Exercise goal:
Can you set down, exactly as they appear below, the lines from the opening of the material through the one bearing "Task: Click the @grok mention link", minus the pictures?

Exercise material:
*** Block opens ***

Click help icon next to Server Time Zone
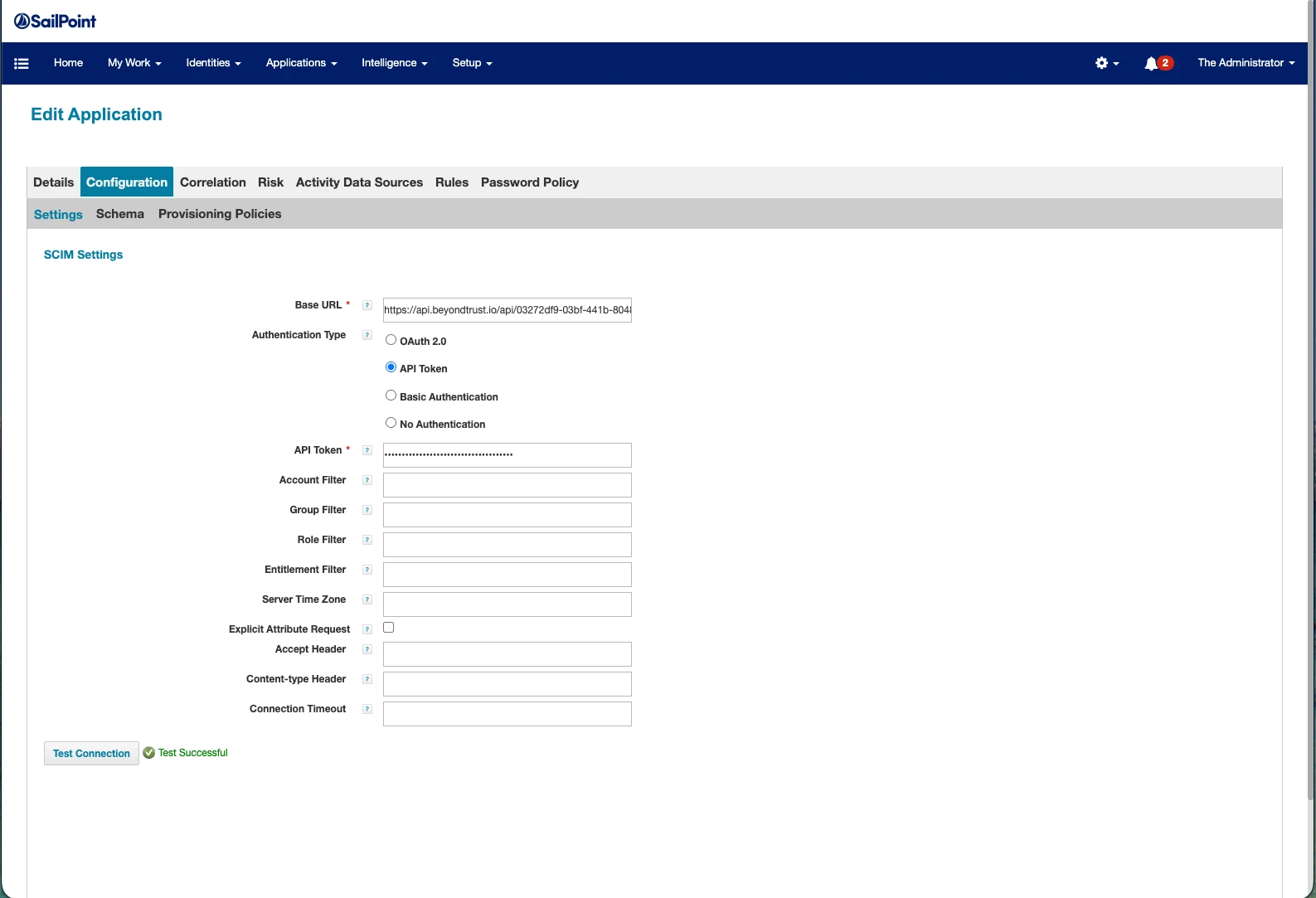 click(x=367, y=599)
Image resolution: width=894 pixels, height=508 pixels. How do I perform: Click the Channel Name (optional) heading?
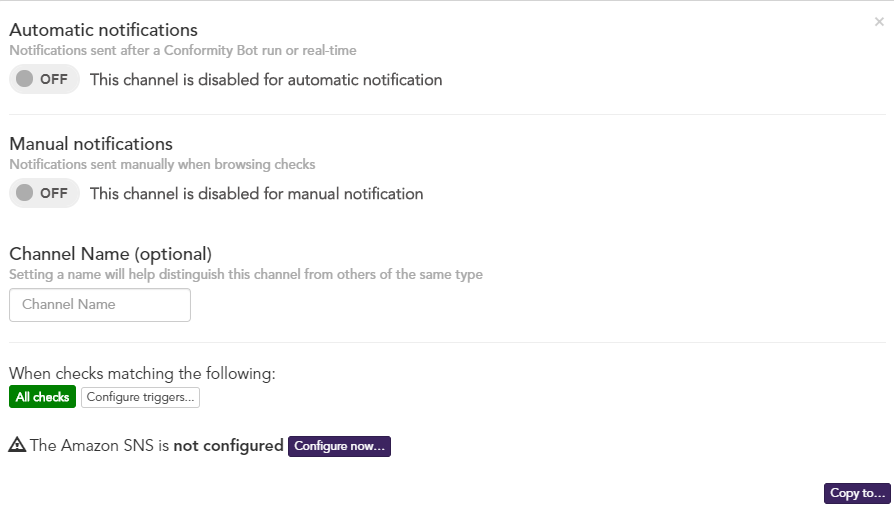tap(111, 254)
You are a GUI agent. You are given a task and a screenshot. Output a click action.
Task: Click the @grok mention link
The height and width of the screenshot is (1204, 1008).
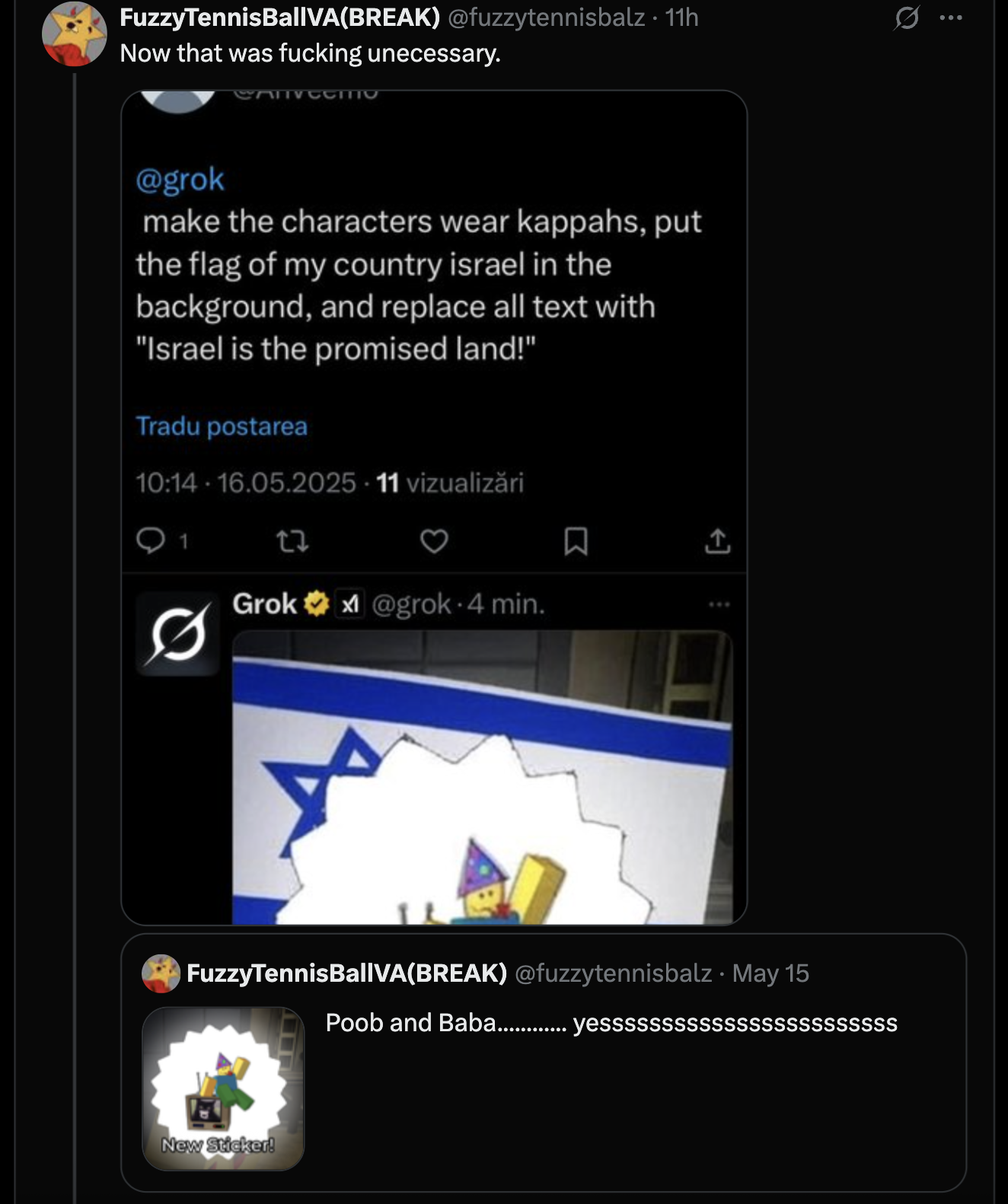pyautogui.click(x=180, y=180)
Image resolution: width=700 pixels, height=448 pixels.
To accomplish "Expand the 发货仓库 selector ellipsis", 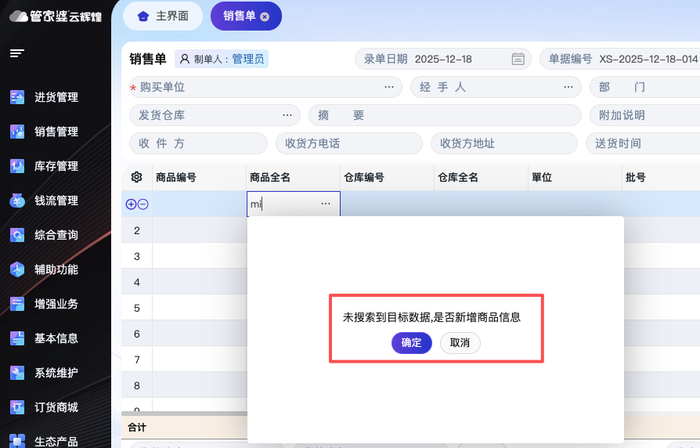I will pos(288,115).
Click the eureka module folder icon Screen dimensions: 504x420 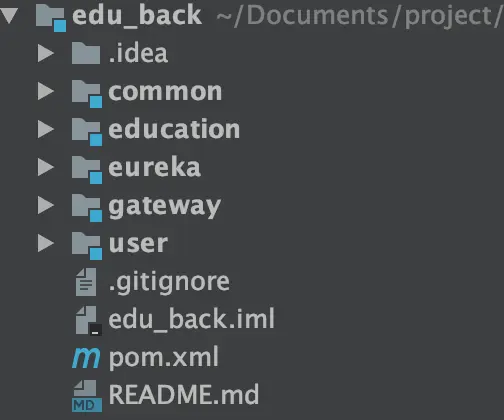point(87,170)
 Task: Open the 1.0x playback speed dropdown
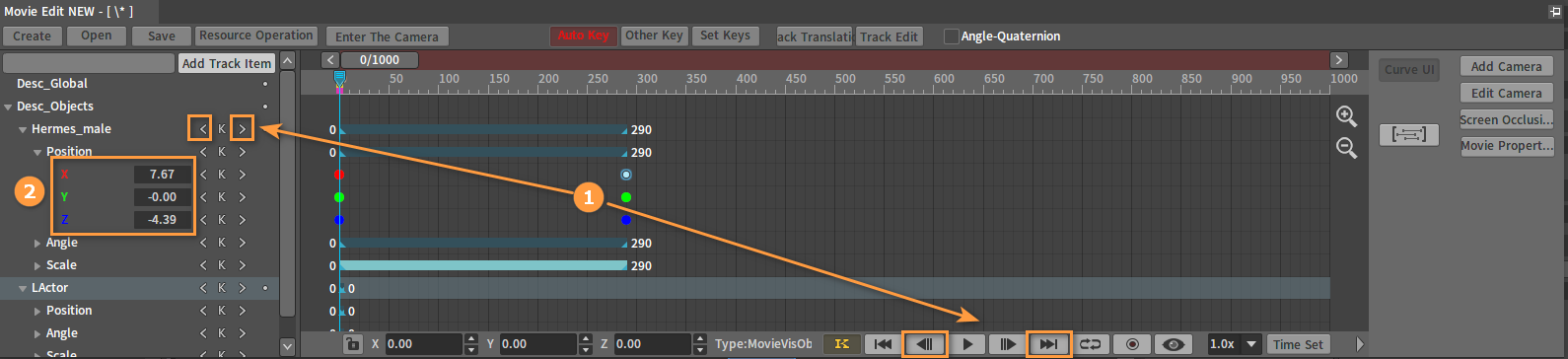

*** Block closes ***

Exercise result:
Click help icon next to Server Time Zone
 click(x=367, y=599)
Image resolution: width=894 pixels, height=508 pixels. How do I perform: Click the Channel Name (optional) heading?
tap(111, 254)
You are a GUI agent. You are given a task and a screenshot. Output a click action.
Task: Click the @grok mention link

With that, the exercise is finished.